I found my solution in the Alps Outdoorz Crossbuck pack. It’s a great mid-sized day pack that was perfect for what I needed it for. It provides the size, mobility and organization I need to carry all of my hunting gear with me everytime I go and easily access it from 25 feet up a tree when I need it.





The Crossbuck offers 2080 cubic inches of space, which compares to a The North Face Jester pack if you are unfamiliar with bag sizes. It has one large main compartment and one front accessory pocket in the front which offers dividers for keeping up with smaller items. There’s also a smaller pocket in front of it with a magnetic closure that is great for holding things you’ll need quickly like a map or a range finder. It also has mesh pockets on each size that are the perfect size for Nalgene bottles or quick-access gear like a saw or knife. I was very pleased with the six compression straps that allowed me to not only snug down my pack so it didn’t make any noise on the hike, but also allows me to attach other packs and pouches. I attached my Snugpak Response Pack which I can detach  and carry by itself if I need to. I also attached my Gerber Myth knife and my Bushnell Range Finder. The zippers all offered oversized pulls that were easy to operate even at freezing temperatures wearing gloves.

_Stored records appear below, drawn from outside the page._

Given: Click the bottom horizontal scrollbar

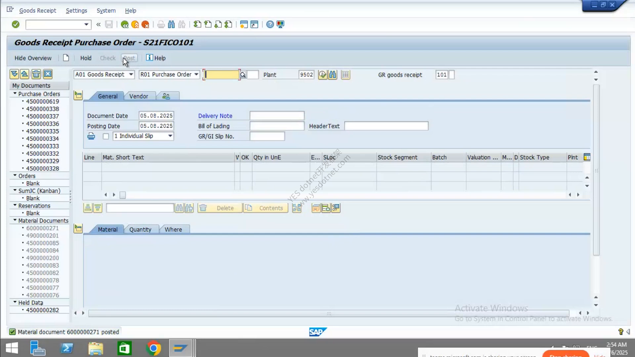Looking at the screenshot, I should coord(329,313).
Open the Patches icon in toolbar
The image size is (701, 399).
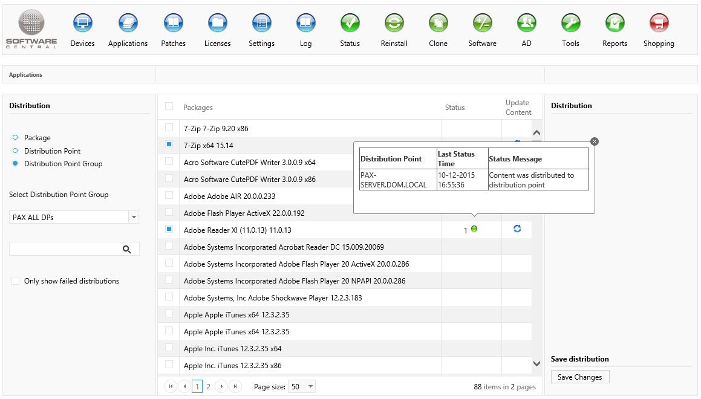pos(173,24)
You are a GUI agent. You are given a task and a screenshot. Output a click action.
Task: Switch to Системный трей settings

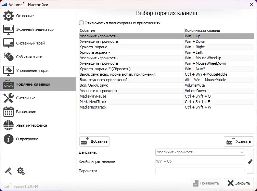click(30, 43)
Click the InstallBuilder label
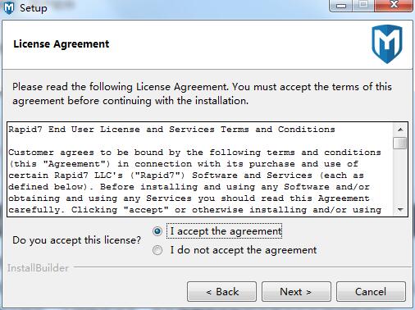Screen dimensions: 415x310 coord(38,268)
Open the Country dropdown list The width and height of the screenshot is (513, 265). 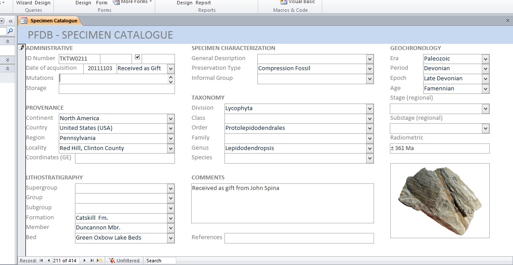point(171,129)
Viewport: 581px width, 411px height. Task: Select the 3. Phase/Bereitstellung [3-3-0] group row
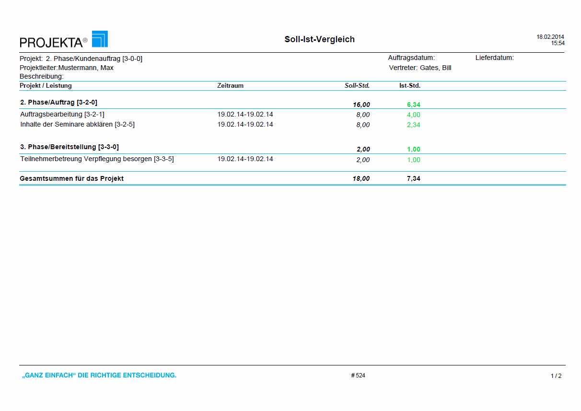tap(69, 147)
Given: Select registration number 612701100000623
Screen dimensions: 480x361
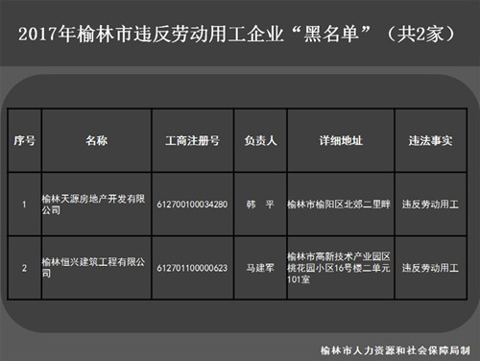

The only thing I thought this pack left to be desired was gel padding in the shoulder straps. Don’t get me wrong, the padding on the shoulder straps was sufficient for the amount of weight it carried, and I would normally be strapping it to my climber so the straps would be irrelevant anyway. But, after wearing a North Face pack the entire time I was in college loaded with “learning” books, I really missed that comfort the gel straps offered.
	

	
	
		
		

		
		
	


	




The two great things about the pack I loved where the sternum strap and the back pad. The sternum strap is what ensured it wasn’t going to slip off my climber during the hike in, and the back pad kept it from making a lot of noise. It also helped with the comfort when I had it weighted down and not packing the climber. When I got to my perfect tree, I would wear the pack as a climbed and then attach my safety harness to the tree. After that I would screw in a gear hook to hang my pack in arm’s length. Then I would remove my bow hanger from the pack and screw it in the tree higher than the pack. After that I was ready to pull up my bow and sit and wait for the swamp donkey – prepared and in comfort.


----------